Samy24 said:
How is it possible that the explosion at unit 3 could "extract" fuel from the core to the pool?
http://www3.nhk.or.jp/daily/english/10_30.html"
The company says the radioactive substances may have become attached to debris and entered the pool together.
What the heck? Next they'll say that Osama bin Laden dumped them inside the pool.
http://vimeo.com/22586794" is an old video of Arnie Gunderson regarding the measurements of radioactive substances in the water of SFP #4 and TEPCOs explanation that airborne fallout is responsible.
He's calculating that for an amount of 2000 Bq/cm³ in the water of a SFP, you'll need 30 billion Bq/m² fallout - which's way beyond Chernobyl numbers.
(But that doesn't mean that there's been criticality in the SFP - NUCENG calculated that those numbers could have come from very limited fuel damage inside the SFP).
Now, we're having ~300.000 Bq/cm³ Cesium in SFP Unit 4. If the fuel rods are fine and all of that is coming from the air, there must've been fallout of around 4500 billion Bq/m2...

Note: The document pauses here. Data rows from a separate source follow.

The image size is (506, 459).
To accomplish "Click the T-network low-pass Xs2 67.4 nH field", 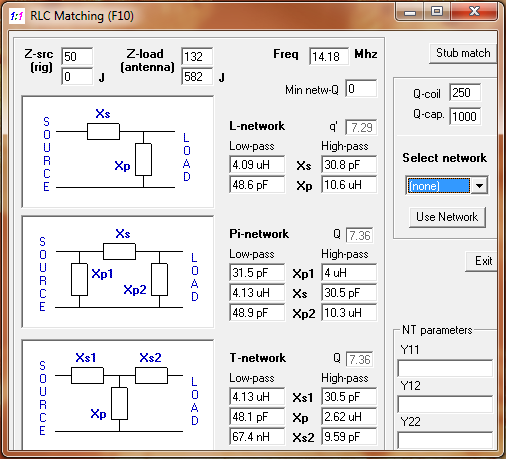I will click(x=257, y=436).
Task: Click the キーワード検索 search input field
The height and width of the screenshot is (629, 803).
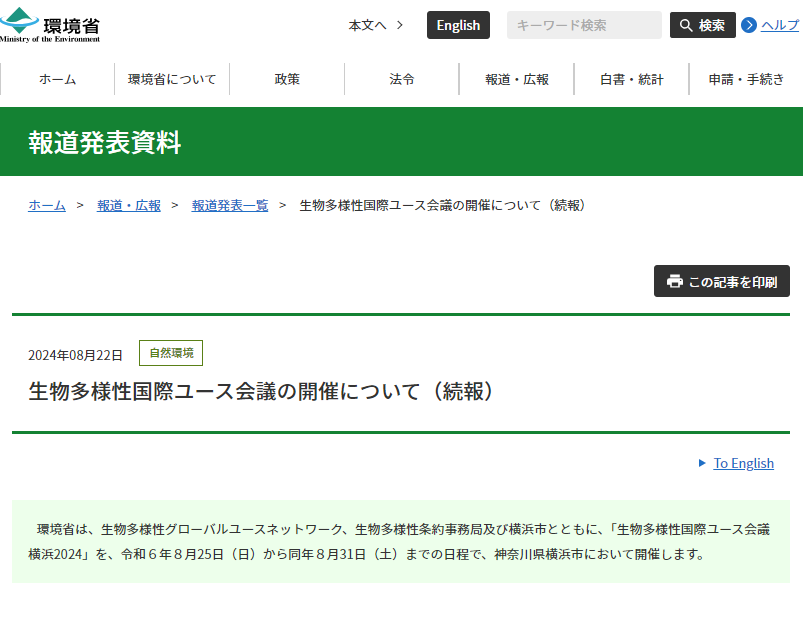Action: pyautogui.click(x=584, y=24)
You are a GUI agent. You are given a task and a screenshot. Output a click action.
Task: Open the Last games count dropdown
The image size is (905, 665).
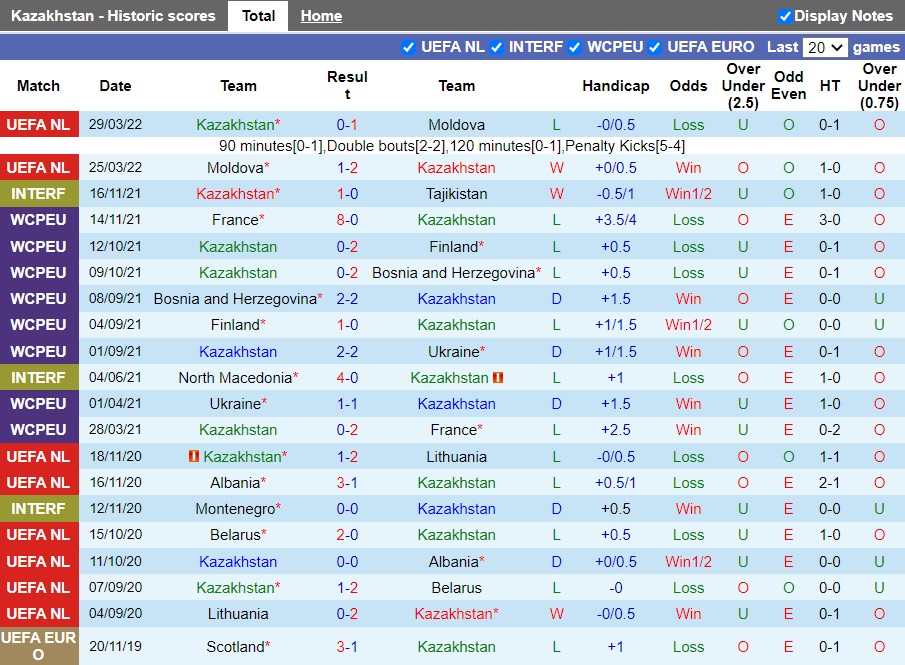(x=825, y=47)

Here are the TEPCO numbers for the pool:
http://www.tepco.co.jp/en/press/corp-com/release/betu11_e/images/110510e12.pdf
"Small" iodine numbers, but incredibly high cesium. I'd say that's an indication of major fuel damage inside the pool.

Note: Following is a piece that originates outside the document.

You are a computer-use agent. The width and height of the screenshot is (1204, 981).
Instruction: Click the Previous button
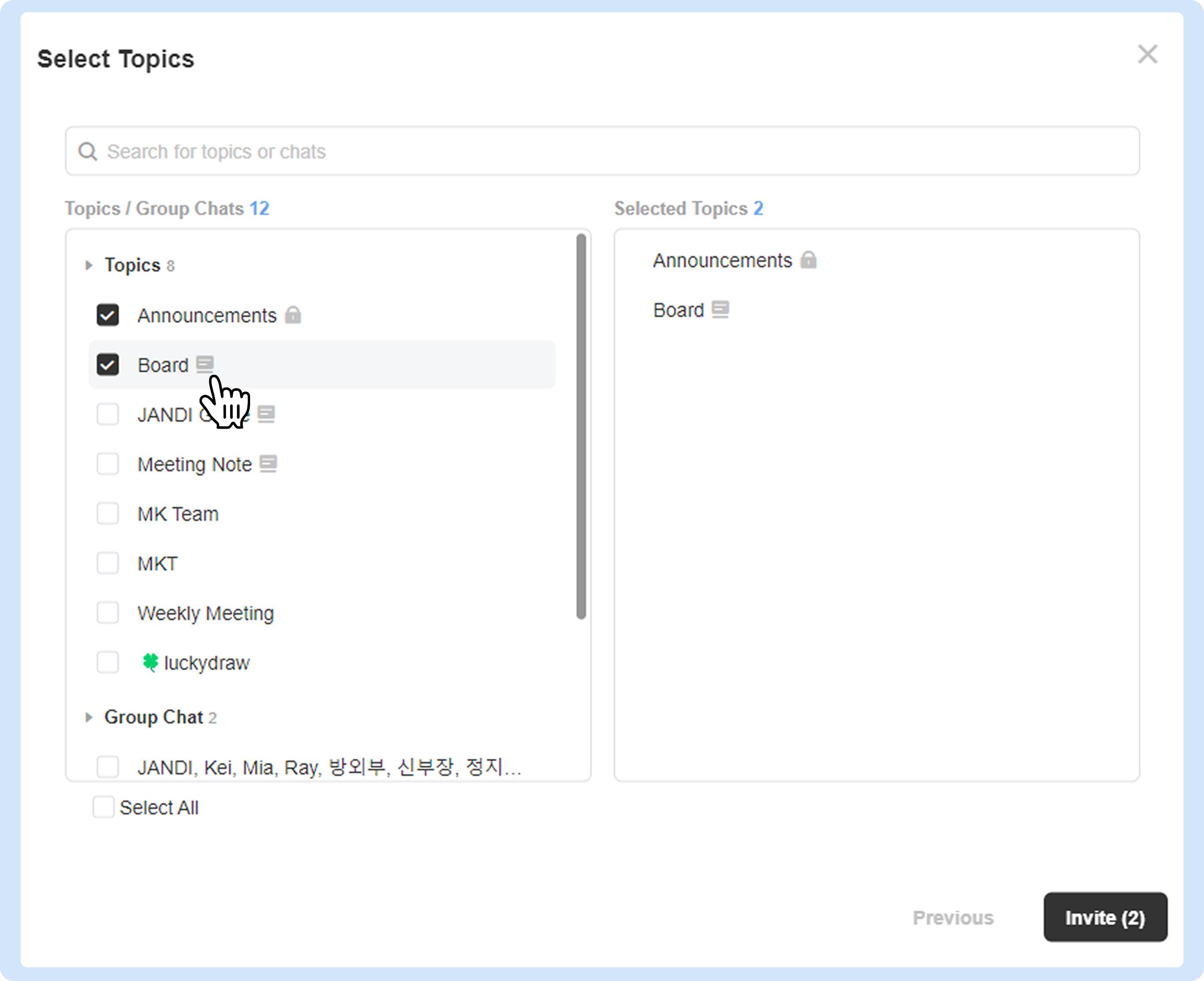point(953,917)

NUCENG can probably tell us if the I2C-Ratio is consistent with spent fuel.
Edit:
Not so sure about the iodine any more...
NUCENG wrote
https://www.physicsforums.com/showpost.php?p=3254871&postcount=4200" that the iodine inventory of a 760 MWe core is about 10^15 Bq I131 six months after shutdown. There are ~500 fuel assemblies inside SFP #3, and Unit 3's core is ~500 assemblies big.

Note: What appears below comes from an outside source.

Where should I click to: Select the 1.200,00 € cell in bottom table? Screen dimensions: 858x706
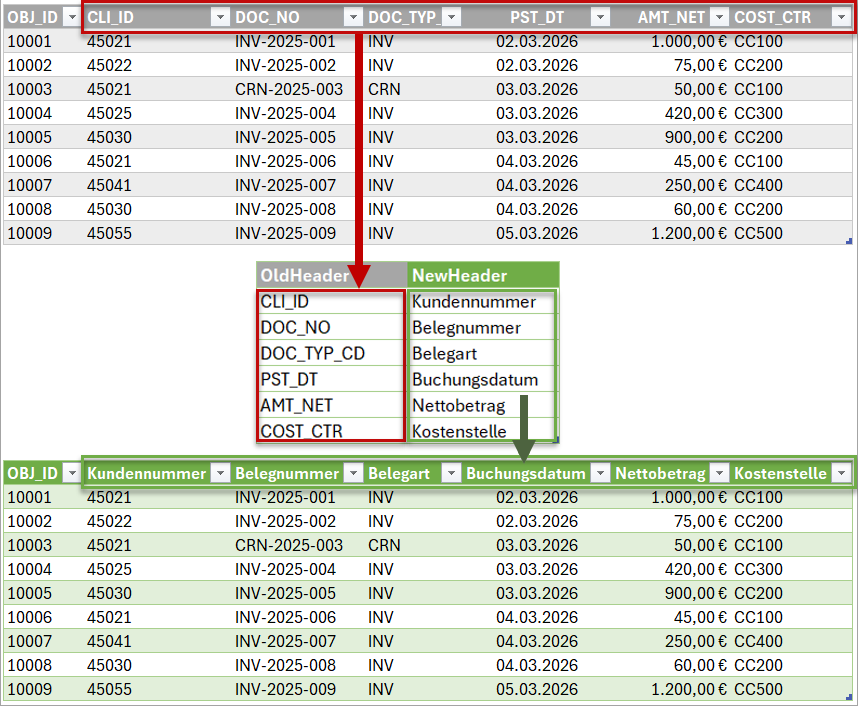(x=672, y=689)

But the fuel there is probably much, much older than six months. Furthermore he's guessing, that the SFP has a size of ~2*10^9 cm³.
Inside Unit #3, we have 11.000 Bq/cm³ I131, if we say that half of the pool is filled with debris, then there's about 10^13 Bq inside, around 1% of the total iodine inventory of a six month old core.
But if the fuel's one year old, it should only have 10^9 Bq of iodine left - and the iodine in the water would be 10.000 times the amount of iodine present in the fuel!
If I remember correctly, fuel is stored up to several years in SFPs, so how old would the fuel in SFP #3 possibly be?